(Records contained in a dataset)
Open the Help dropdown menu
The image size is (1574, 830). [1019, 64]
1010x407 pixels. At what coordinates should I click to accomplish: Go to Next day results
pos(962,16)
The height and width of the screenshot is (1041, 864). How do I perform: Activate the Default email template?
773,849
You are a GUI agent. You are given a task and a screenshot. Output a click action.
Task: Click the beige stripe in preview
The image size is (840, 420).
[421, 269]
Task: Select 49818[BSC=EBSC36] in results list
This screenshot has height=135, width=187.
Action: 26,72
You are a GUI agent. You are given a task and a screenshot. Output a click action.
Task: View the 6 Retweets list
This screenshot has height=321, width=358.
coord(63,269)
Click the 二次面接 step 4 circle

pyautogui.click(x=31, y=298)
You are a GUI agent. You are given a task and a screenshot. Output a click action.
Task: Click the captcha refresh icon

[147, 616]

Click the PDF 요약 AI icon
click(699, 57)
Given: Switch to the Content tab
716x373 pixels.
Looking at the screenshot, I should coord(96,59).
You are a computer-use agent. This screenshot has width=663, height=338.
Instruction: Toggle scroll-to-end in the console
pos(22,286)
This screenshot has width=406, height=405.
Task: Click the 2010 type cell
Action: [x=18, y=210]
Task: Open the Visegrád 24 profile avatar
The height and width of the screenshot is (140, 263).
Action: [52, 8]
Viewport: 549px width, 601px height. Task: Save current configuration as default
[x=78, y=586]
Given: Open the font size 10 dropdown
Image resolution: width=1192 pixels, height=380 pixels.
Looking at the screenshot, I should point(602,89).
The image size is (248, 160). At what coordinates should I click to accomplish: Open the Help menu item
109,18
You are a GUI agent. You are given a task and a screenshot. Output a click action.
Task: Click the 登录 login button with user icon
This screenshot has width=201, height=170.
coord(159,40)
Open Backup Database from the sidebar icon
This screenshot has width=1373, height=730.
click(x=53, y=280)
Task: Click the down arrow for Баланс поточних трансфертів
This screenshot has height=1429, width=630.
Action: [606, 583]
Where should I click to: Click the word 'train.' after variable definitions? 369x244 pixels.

PROMPT:
What you return should be the lines from the start of the data through the line with "Task: Click the beige stripe in preview", quoted exactly and nothing more.

OUTPUT OF THE EXERCISE:
Open the Help dropdown menu
The image size is (1574, 830). [1019, 64]
1010x407 pixels. At what coordinates should I click to accomplish: Go to Next day results
pos(962,16)
The height and width of the screenshot is (1041, 864). How do I perform: Activate the Default email template?
773,849
You are a GUI agent. You are given a task and a screenshot. Output a click action.
Task: Click the beige stripe in preview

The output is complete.